**REQUIREMENTS:** Could you rewrite every line of the records below as a numbered list, leaving out the blank lines?

+--

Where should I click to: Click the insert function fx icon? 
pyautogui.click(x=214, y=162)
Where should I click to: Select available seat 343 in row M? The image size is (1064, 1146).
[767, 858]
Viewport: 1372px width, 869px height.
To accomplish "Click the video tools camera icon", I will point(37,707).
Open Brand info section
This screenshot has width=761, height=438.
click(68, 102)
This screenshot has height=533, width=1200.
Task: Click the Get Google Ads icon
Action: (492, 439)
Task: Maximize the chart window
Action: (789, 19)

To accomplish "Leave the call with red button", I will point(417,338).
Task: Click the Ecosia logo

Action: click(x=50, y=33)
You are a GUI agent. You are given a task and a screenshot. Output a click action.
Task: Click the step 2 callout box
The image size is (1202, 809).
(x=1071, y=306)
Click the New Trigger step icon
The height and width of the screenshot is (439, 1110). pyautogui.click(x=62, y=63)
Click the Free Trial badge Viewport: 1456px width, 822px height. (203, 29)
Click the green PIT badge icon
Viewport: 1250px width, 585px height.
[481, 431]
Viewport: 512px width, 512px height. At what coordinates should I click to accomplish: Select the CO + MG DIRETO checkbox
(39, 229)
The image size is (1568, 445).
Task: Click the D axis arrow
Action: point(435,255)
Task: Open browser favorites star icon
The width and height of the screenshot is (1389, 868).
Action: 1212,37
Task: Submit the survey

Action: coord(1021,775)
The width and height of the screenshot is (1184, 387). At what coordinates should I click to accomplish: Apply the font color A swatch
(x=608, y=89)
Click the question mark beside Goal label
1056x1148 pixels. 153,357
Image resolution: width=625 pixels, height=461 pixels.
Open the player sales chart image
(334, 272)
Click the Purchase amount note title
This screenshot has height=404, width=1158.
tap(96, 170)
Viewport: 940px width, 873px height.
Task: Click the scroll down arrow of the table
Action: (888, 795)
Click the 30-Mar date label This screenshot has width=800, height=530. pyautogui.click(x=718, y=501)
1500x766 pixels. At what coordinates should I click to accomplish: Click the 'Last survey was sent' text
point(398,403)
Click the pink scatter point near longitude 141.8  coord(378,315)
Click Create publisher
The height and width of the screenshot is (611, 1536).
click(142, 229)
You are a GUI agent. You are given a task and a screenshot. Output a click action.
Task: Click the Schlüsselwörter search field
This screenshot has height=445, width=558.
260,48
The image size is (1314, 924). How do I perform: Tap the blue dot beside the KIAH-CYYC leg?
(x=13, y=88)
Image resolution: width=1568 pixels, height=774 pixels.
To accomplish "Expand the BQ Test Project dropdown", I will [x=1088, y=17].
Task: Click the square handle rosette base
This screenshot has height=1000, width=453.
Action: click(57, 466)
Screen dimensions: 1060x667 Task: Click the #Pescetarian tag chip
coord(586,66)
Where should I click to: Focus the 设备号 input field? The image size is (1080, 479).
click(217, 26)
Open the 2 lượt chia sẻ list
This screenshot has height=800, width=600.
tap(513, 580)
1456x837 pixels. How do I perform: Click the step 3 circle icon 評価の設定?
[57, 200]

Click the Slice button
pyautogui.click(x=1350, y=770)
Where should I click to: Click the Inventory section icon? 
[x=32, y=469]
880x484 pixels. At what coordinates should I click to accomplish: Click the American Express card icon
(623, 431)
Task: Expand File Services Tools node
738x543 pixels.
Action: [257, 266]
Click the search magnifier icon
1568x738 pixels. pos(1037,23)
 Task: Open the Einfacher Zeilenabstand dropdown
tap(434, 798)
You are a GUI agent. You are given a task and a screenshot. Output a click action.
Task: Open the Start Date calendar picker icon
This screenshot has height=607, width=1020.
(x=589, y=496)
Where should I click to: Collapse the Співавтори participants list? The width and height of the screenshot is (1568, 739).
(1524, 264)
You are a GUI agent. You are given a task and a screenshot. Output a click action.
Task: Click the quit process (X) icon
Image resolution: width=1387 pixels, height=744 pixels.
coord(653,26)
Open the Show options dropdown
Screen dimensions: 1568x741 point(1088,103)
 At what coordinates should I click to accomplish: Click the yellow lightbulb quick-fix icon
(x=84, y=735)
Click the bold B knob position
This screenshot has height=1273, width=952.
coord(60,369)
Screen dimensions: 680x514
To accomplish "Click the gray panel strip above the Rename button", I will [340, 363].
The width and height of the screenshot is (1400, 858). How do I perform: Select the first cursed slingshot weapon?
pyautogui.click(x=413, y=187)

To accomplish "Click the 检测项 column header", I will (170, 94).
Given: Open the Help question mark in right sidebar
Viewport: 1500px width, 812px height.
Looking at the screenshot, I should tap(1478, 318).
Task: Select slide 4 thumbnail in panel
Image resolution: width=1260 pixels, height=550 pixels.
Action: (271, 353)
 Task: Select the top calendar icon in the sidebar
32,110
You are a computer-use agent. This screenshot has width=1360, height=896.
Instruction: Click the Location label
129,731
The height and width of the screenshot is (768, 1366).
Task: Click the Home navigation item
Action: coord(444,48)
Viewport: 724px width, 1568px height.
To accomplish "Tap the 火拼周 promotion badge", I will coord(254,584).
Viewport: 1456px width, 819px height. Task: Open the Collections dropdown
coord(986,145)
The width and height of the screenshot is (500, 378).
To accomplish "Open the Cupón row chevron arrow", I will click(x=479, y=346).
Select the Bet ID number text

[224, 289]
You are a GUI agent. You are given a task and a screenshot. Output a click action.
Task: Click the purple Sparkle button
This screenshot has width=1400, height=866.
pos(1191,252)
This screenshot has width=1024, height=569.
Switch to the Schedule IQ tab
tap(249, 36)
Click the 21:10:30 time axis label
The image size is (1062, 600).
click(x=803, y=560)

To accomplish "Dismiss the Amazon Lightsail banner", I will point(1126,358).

+--

**THE OUTPUT:**
1. Where should I click to: Click the insert function fx icon? 
2. pyautogui.click(x=214, y=162)
3. Where should I click to: Select available seat 343 in row M? The image size is (1064, 1146).
4. [767, 858]
5. Viewport: 1372px width, 869px height.
6. To accomplish "Click the video tools camera icon", I will point(37,707).
7. Open Brand info section
8. This screenshot has width=761, height=438.
9. click(68, 102)
10. This screenshot has height=533, width=1200.
11. Task: Click the Get Google Ads icon
12. Action: (492, 439)
13. Task: Maximize the chart window
14. Action: (789, 19)
15. To accomplish "Leave the call with red button", I will point(417,338).
16. Task: Click the Ecosia logo
17. Action: click(x=50, y=33)
18. You are a GUI agent. You are given a task and a screenshot. Output a click action.
19. Task: Click the step 2 callout box
20. The image size is (1202, 809).
21. (x=1071, y=306)
22. Click the New Trigger step icon
23. The height and width of the screenshot is (439, 1110). pyautogui.click(x=62, y=63)
24. Click the Free Trial badge Viewport: 1456px width, 822px height. (203, 29)
25. Click the green PIT badge icon
26. Viewport: 1250px width, 585px height.
27. [481, 431]
28. Viewport: 512px width, 512px height. At what coordinates should I click to accomplish: Select the CO + MG DIRETO checkbox
29. (39, 229)
30. The image size is (1568, 445).
31. Task: Click the D axis arrow
32. Action: point(435,255)
33. Task: Open browser favorites star icon
34. The width and height of the screenshot is (1389, 868).
35. Action: 1212,37
36. Task: Submit the survey
37. Action: coord(1021,775)
38. The width and height of the screenshot is (1184, 387). At what coordinates should I click to accomplish: Apply the font color A swatch
39. (x=608, y=89)
40. Click the question mark beside Goal label
41. 1056x1148 pixels. 153,357
42. Image resolution: width=625 pixels, height=461 pixels.
43. Open the player sales chart image
44. (334, 272)
45. Click the Purchase amount note title
46. This screenshot has height=404, width=1158.
47. tap(96, 170)
48. Viewport: 940px width, 873px height.
49. Task: Click the scroll down arrow of the table
50. Action: (888, 795)
51. Click the 30-Mar date label This screenshot has width=800, height=530. pyautogui.click(x=718, y=501)
52. 1500x766 pixels. At what coordinates should I click to accomplish: Click the 'Last survey was sent' text
53. point(398,403)
54. Click the pink scatter point near longitude 141.8  coord(378,315)
55. Click Create publisher
56. The height and width of the screenshot is (611, 1536).
57. click(142, 229)
58. You are a GUI agent. You are given a task and a screenshot. Output a click action.
59. Task: Click the Schlüsselwörter search field
60. This screenshot has height=445, width=558.
61. 260,48
62. The image size is (1314, 924). How do I perform: Tap the blue dot beside the KIAH-CYYC leg?
63. (x=13, y=88)
64. Image resolution: width=1568 pixels, height=774 pixels.
65. To accomplish "Expand the BQ Test Project dropdown", I will [x=1088, y=17].
66. Task: Click the square handle rosette base
67. This screenshot has height=1000, width=453.
68. Action: click(57, 466)
69. Screen dimensions: 1060x667 Task: Click the #Pescetarian tag chip
70. coord(586,66)
71. Where should I click to: Focus the 设备号 input field? The image size is (1080, 479).
72. click(217, 26)
73. Open the 2 lượt chia sẻ list
74. This screenshot has height=800, width=600.
75. tap(513, 580)
76. 1456x837 pixels. How do I perform: Click the step 3 circle icon 評価の設定?
77. [57, 200]
78. Click the Slice button
79. pyautogui.click(x=1350, y=770)
80. Where should I click to: Click the Inventory section icon? 
81. [x=32, y=469]
82. 880x484 pixels. At what coordinates should I click to accomplish: Click the American Express card icon
83. (623, 431)
84. Task: Expand File Services Tools node
85. 738x543 pixels.
86. Action: [257, 266]
87. Click the search magnifier icon
88. 1568x738 pixels. pos(1037,23)
89.  Task: Open the Einfacher Zeilenabstand dropdown
90. tap(434, 798)
91. You are a GUI agent. You are given a task and a screenshot. Output a click action.
92. Task: Open the Start Date calendar picker icon
93. This screenshot has height=607, width=1020.
94. (x=589, y=496)
95. Where should I click to: Collapse the Співавтори participants list? The width and height of the screenshot is (1568, 739).
96. (1524, 264)
97. You are a GUI agent. You are given a task and a screenshot. Output a click action.
98. Task: Click the quit process (X) icon
99. Image resolution: width=1387 pixels, height=744 pixels.
100. coord(653,26)
101. Open the Show options dropdown
102. Screen dimensions: 1568x741 point(1088,103)
103.  At what coordinates should I click to accomplish: Click the yellow lightbulb quick-fix icon
104. (x=84, y=735)
105. Click the bold B knob position
106. This screenshot has height=1273, width=952.
107. coord(60,369)
108. Screen dimensions: 680x514
109. To accomplish "Click the gray panel strip above the Rename button", I will [340, 363].
110. The width and height of the screenshot is (1400, 858). How do I perform: Select the first cursed slingshot weapon?
111. pyautogui.click(x=413, y=187)
112. To accomplish "Click the 检测项 column header", I will (170, 94).
113. Given: Open the Help question mark in right sidebar
114. Viewport: 1500px width, 812px height.
115. Looking at the screenshot, I should tap(1478, 318).
116. Task: Select slide 4 thumbnail in panel
117. Image resolution: width=1260 pixels, height=550 pixels.
118. Action: (271, 353)
119.  Task: Select the top calendar icon in the sidebar
120. 32,110
121. You are a computer-use agent. This screenshot has width=1360, height=896.
122. Instruction: Click the Location label
123. 129,731
124. The height and width of the screenshot is (768, 1366).
125. Task: Click the Home navigation item
126. Action: coord(444,48)
127. Viewport: 724px width, 1568px height.
128. To accomplish "Tap the 火拼周 promotion badge", I will coord(254,584).
129. Viewport: 1456px width, 819px height. Task: Open the Collections dropdown
130. coord(986,145)
131. The width and height of the screenshot is (500, 378).
132. To accomplish "Open the Cupón row chevron arrow", I will click(x=479, y=346).
133. Select the Bet ID number text
134. [224, 289]
135. You are a GUI agent. You are given a task and a screenshot. Output a click action.
136. Task: Click the purple Sparkle button
137. This screenshot has width=1400, height=866.
138. pos(1191,252)
139. This screenshot has width=1024, height=569.
140. Switch to the Schedule IQ tab
141. tap(249, 36)
142. Click the 21:10:30 time axis label
143. The image size is (1062, 600).
144. click(x=803, y=560)
145. To accomplish "Dismiss the Amazon Lightsail banner", I will point(1126,358).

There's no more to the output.